Dans plusieurs chapitres, l’échelon régional est régulièrement invoqué, qu’il s’agisse de compétences ou d’objectifs budgétaires. « Les moyens d’action des agences régionales de santé doivent être renforcés », insiste la Cour des comptes.
« Désengorger » les urgences à l’hôpital
Autre temps fort du rapport : la Cour des comptes déplore le « recours massif aux urgences » dans les hôpitaux. Pour « désengorger » ces services dont la fréquentation a augmenté de 41% entre 2001 et 2015 (quand la population française n’a augmenté que de 8,6%), les magistrats veulent renforcer la médecine de ville. Une piste est évoquée : conditionner la rémunération des médecins au développement de la permanence des soins, à l’extension des horaires d’ouverture et à la prise en charge des urgences (les « soins non programmés » dans le jargon technique).

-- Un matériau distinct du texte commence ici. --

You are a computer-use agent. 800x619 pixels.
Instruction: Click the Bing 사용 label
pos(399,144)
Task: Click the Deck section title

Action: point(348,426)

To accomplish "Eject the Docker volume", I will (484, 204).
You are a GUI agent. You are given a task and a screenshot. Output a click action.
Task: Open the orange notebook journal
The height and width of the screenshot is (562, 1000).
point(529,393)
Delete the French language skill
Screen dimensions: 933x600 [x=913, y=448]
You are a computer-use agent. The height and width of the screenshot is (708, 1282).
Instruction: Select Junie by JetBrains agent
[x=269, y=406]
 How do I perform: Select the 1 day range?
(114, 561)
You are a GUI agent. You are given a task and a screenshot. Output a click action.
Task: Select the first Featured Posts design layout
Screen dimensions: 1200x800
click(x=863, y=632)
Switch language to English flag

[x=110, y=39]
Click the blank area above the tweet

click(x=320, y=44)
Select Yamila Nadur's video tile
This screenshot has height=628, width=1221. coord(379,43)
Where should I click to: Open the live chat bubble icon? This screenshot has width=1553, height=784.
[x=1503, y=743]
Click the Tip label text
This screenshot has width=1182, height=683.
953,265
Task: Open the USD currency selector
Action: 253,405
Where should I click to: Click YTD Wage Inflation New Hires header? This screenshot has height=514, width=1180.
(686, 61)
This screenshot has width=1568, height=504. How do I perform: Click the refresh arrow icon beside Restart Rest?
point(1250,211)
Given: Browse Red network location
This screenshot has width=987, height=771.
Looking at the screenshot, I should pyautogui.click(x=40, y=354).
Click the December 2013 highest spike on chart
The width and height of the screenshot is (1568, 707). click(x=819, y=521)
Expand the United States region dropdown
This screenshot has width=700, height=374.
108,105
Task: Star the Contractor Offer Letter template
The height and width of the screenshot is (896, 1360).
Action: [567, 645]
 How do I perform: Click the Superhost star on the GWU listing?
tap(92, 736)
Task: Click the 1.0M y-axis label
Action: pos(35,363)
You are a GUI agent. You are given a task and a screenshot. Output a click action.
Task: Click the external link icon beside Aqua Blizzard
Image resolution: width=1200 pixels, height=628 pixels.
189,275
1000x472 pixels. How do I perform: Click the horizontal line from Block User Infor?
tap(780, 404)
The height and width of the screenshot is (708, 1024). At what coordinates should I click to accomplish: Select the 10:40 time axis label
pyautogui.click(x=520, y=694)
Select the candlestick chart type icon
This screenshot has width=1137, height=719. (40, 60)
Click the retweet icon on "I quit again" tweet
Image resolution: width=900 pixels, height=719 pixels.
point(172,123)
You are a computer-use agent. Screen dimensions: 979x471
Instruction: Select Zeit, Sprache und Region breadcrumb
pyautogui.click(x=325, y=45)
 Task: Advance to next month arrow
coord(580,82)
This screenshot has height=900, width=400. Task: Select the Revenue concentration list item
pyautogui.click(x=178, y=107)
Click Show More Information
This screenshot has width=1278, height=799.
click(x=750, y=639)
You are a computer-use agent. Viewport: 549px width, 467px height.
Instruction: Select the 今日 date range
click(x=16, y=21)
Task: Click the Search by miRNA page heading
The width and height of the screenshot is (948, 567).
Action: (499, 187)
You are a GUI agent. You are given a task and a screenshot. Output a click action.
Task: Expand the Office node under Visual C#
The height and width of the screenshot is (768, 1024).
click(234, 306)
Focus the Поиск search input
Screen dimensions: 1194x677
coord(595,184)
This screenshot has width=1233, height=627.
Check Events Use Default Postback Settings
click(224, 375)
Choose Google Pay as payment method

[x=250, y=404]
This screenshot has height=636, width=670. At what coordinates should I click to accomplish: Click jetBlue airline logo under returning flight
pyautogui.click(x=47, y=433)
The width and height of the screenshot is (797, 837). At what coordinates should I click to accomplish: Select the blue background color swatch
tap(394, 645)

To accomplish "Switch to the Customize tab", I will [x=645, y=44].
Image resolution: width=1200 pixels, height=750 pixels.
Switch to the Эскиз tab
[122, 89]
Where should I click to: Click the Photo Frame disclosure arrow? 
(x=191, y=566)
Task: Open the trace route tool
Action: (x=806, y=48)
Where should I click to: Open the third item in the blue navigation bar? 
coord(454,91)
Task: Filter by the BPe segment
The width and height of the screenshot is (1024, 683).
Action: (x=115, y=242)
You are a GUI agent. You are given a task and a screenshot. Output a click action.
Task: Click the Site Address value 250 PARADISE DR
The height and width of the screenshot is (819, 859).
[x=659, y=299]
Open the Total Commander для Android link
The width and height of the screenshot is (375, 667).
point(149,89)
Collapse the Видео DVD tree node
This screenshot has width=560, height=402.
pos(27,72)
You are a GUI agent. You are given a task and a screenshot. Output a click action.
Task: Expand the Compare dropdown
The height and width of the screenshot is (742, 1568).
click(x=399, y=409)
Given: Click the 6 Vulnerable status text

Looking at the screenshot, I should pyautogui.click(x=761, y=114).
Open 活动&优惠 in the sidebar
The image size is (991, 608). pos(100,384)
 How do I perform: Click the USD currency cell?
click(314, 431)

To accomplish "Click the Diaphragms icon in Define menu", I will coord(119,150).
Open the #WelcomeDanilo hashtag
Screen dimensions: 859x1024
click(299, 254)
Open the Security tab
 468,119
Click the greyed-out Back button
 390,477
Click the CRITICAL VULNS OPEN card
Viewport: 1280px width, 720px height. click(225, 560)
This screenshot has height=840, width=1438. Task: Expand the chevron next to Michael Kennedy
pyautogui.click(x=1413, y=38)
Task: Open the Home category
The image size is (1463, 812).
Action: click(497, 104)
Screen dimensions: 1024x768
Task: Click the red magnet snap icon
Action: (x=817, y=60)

Sur le principe, cette meilleure articulation entre la médecine hospitalière et la médecine libérale est plutôt bien vue du côté des représentants des médecins. « Mais pour cela, il faut installer une vraie réforme », tonne Jean-Paul Hamon, qui souhaite que l’on efface les dettes hospitalières, mais aussi que l’on « donne les moyens à la médecine de ville ». Le représentant appelle encore à « éviter les hospitalisations inutiles » tout comme les « sorties précoces ».
Dans un autre registre, la Cour des comptes souligne que la prévention est insuffisante en France, comparée au reste de l’OCDE. Elle appelle notamment à les protéger des coupes budgétaires ».
La Cour des comptes conseille aussi de « saisir les opportunités de la numérisation de la santé, en citant notamment l’exemple de la télémédecine, pouvant « favoriser le maintien à domicile » dans certains cas.
Sur ces derniers points, l’exécutif pourrait donner raison aux Sages. Lors de sa campagne présidentielle (relire notre article), Emmanuel Macron avait justement proposé d’investir dans le numérique pour des consultations à distance, mais aussi de revoir le système de soins pour éviter les recours systématiques à l’hôpital.